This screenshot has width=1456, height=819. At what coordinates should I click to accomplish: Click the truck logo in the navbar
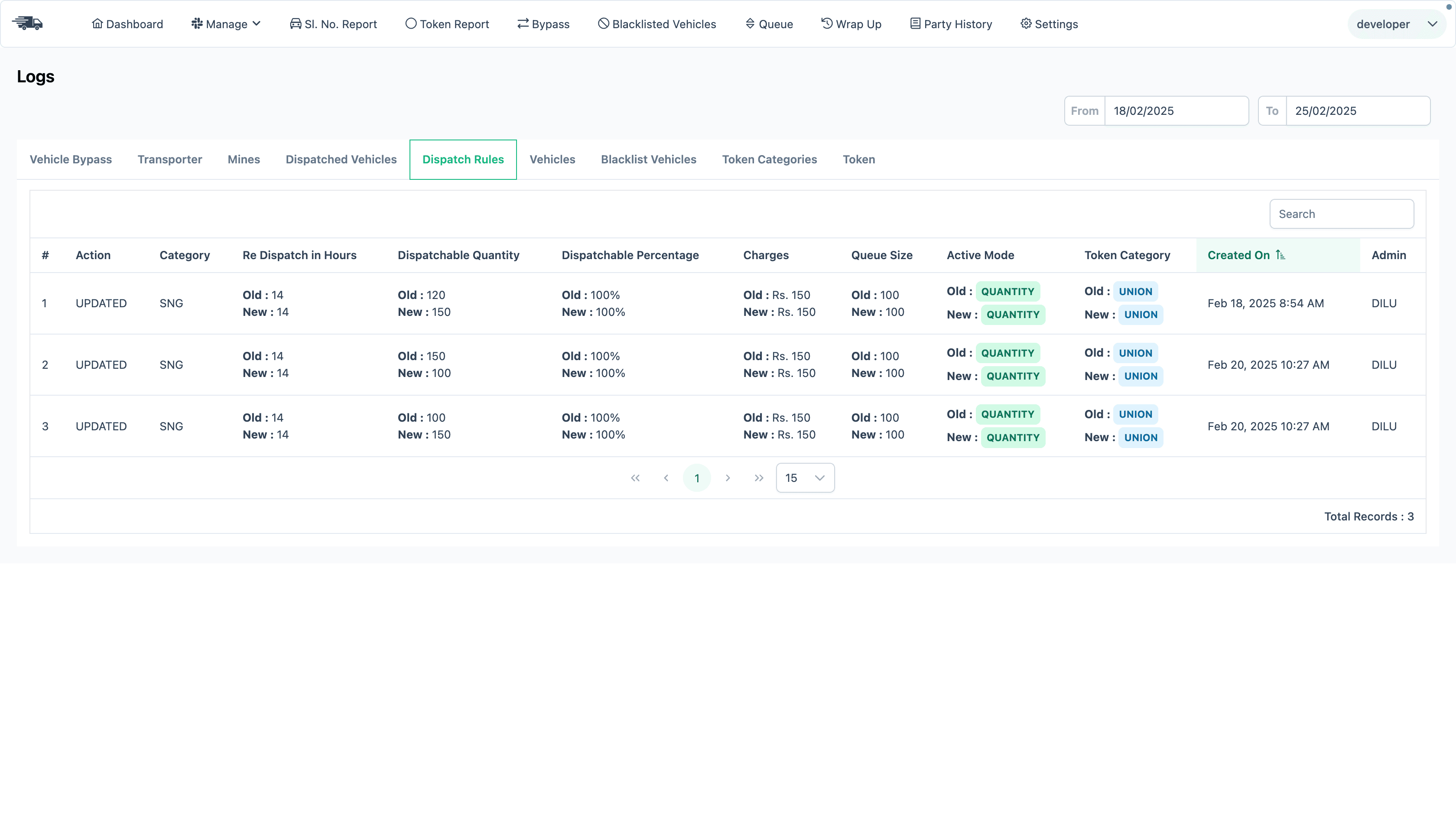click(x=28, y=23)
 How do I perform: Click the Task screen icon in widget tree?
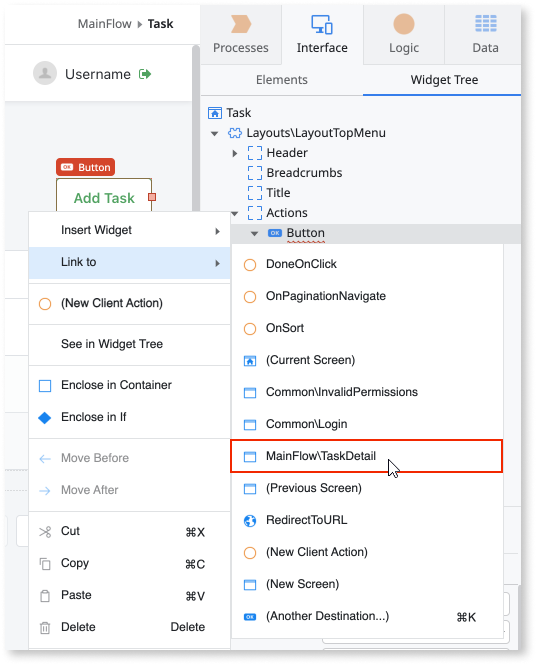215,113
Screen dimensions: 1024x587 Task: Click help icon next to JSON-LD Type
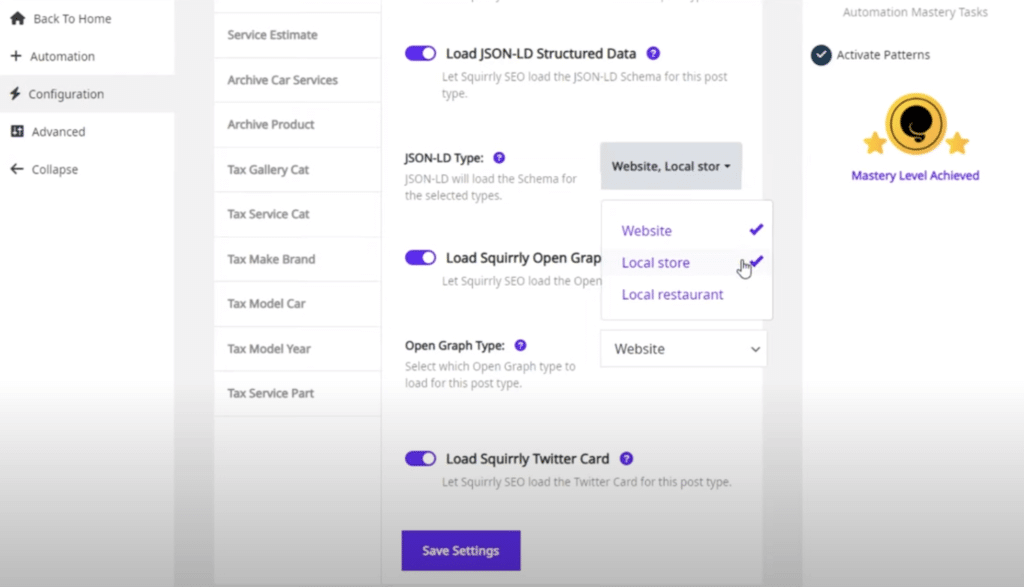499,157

[INSTRUCTION] Copy every line of text in the material above word for word, leaving out the pictures.

[TASK OUTPUT]
This screenshot has width=1456, height=819. At what coordinates should I click to accomplish: Click the truck logo in the navbar
click(x=28, y=23)
 How do I perform: Click the Task screen icon in widget tree?
215,113
Screen dimensions: 1024x587 Task: Click help icon next to JSON-LD Type
499,157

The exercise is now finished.